The report does not attempt to anticipate the outcome of a fundamental review of IME provision in the context of the statutory duty. This is primarily, of course, a matter for the IME community alongside the DE and EA and other state actors. But the report suggests that the outcome should see a further reset of the relationship between the statutory education authorities and the Irish language community. The report provides a rights based context for that reset but it emphasises that this must be a process led by the IME community and the statutory education sector.
It bears emphasis, however, that this is only the starting point of IME development across the Six Counties. The statutory duty will only be met at the point at which every child in the north has a meaningful choice to experience IME at every stage of their educational career. This goal would be an ambitious but not unrealistic target for the actualisation of the statutory duty promised in the GFA.
Towards this end the report makes a number of Recommendations:
Finally, the research suggests that any reset in the relationship between the state and IME should situate educational language rights in the context of a wider recognition of the rights of ‘linguistic communities’. This draws on the example provided by New Brunswick– the only bilingual province in Canada. Adjusted to the six counties context, this model would suggest something like the following commitment:
The English linguistic community and the Irish linguistic community in NI have equality of status and equal rights and privileges, including the right to distinct educational institutions and such distinct cultural institutions as are necessary for the preservation and promotion of those communities.
There are, of course, many differences between the north of Ireland and Canada. But this model begins to offer a vision of scale of the reset on Irish language issues required by the NI state. Moreover, this is a ‘unionist’ solution – it shows the scale of historical compromise on language rights that was necessary to avoid the partition of New Brunswick province. The key point about this is that language differences are much more profound than differences of ethos. So, while recent advances on the promotion of Integrated Education provide a useful comparator for IME, the comparison only goes so far.
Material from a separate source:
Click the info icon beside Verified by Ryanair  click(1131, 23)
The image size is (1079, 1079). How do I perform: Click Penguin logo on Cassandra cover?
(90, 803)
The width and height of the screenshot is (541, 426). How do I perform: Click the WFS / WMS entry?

The kinds of issues that are addressed in the IME report illustrate the need for a more profound reset in the relationship with the state in Northern Ireland.
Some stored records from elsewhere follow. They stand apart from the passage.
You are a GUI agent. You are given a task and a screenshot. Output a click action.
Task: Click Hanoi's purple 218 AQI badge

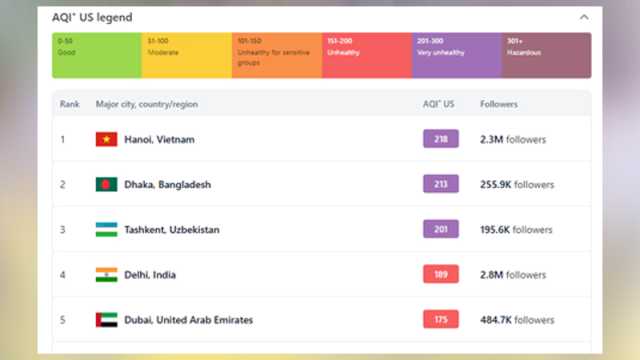(x=441, y=139)
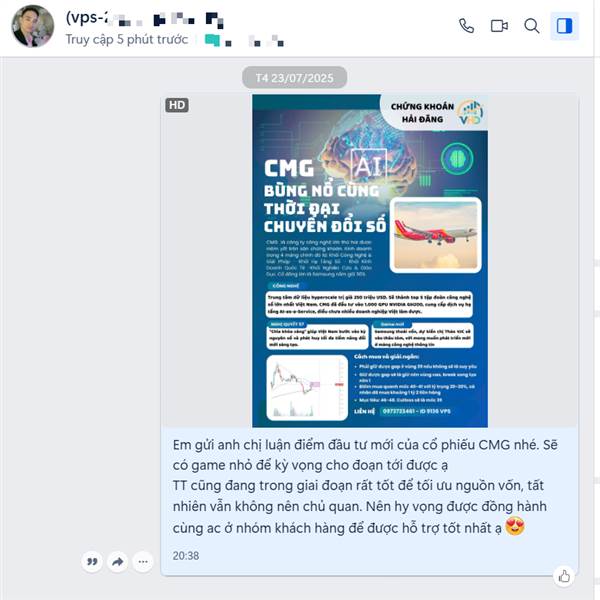The height and width of the screenshot is (600, 600).
Task: Open search in this conversation
Action: (532, 26)
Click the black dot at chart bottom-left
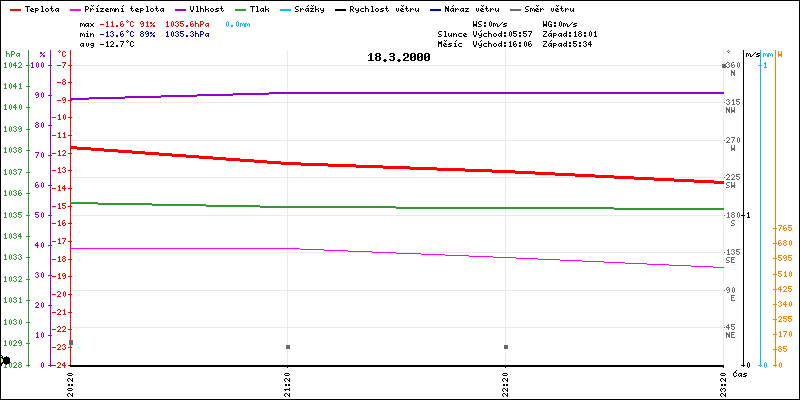 point(5,360)
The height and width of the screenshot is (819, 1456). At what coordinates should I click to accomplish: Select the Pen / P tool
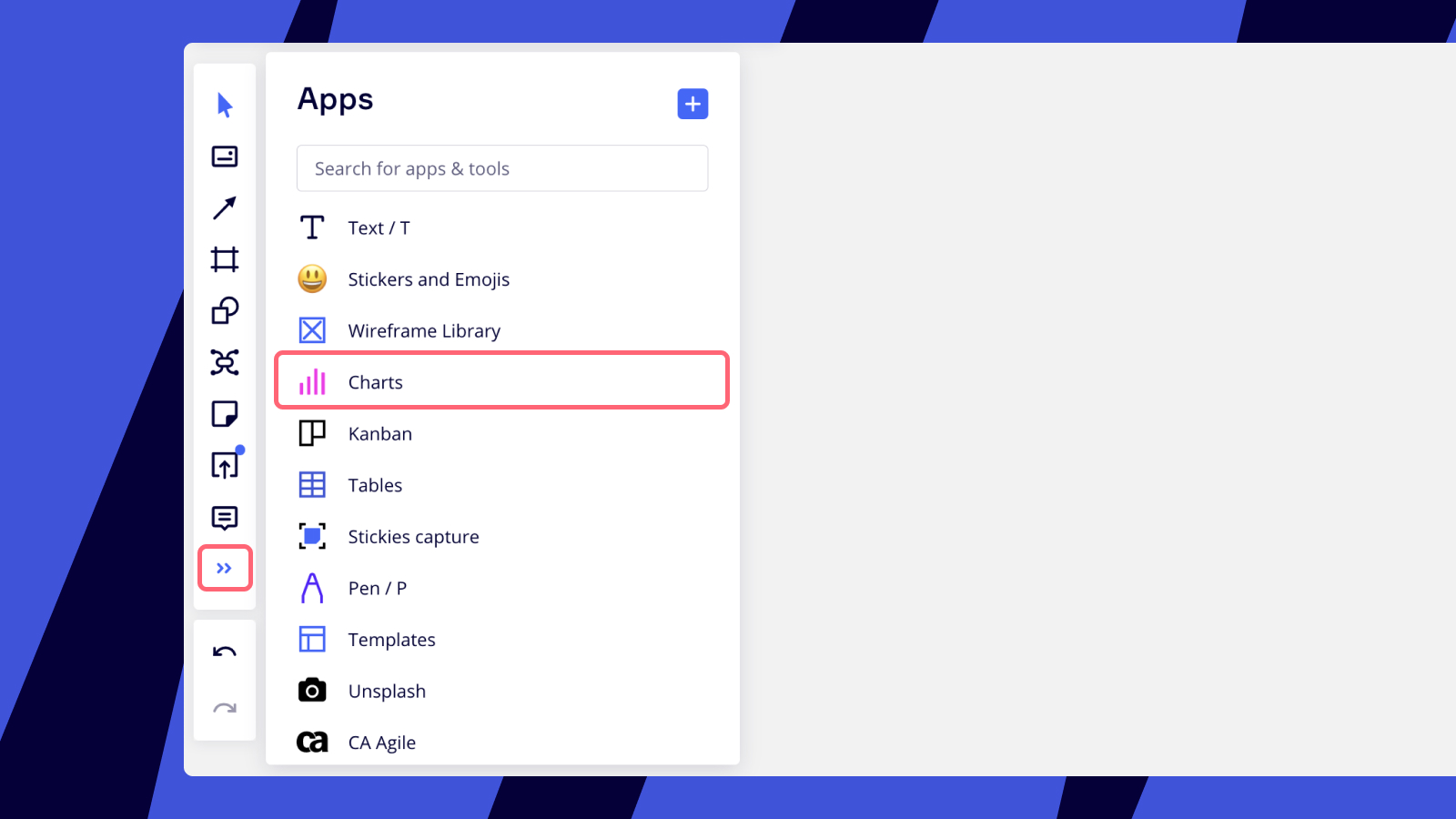502,588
But this restates the most obvious point of the research. All of these educational language rights are already guaranteed in law and international human rights protections. This new deal was promised by the GFA. It should have happened in 1998; there can be no justifiable reason for it not to be delivered in 2022. By way of some reassurance to those who see some terrible portent in the public display of Gaelic in any form, I want to insist that it isn’t really that scary. I’m writing this from Edinburgh where all the police cars drive around with prominent equal bilingual signage in English and Gàidhlig – Police/Poileas - and the sky hasn’t fallen in yet. Seachnaíonn súil ní nach bhfeiceann.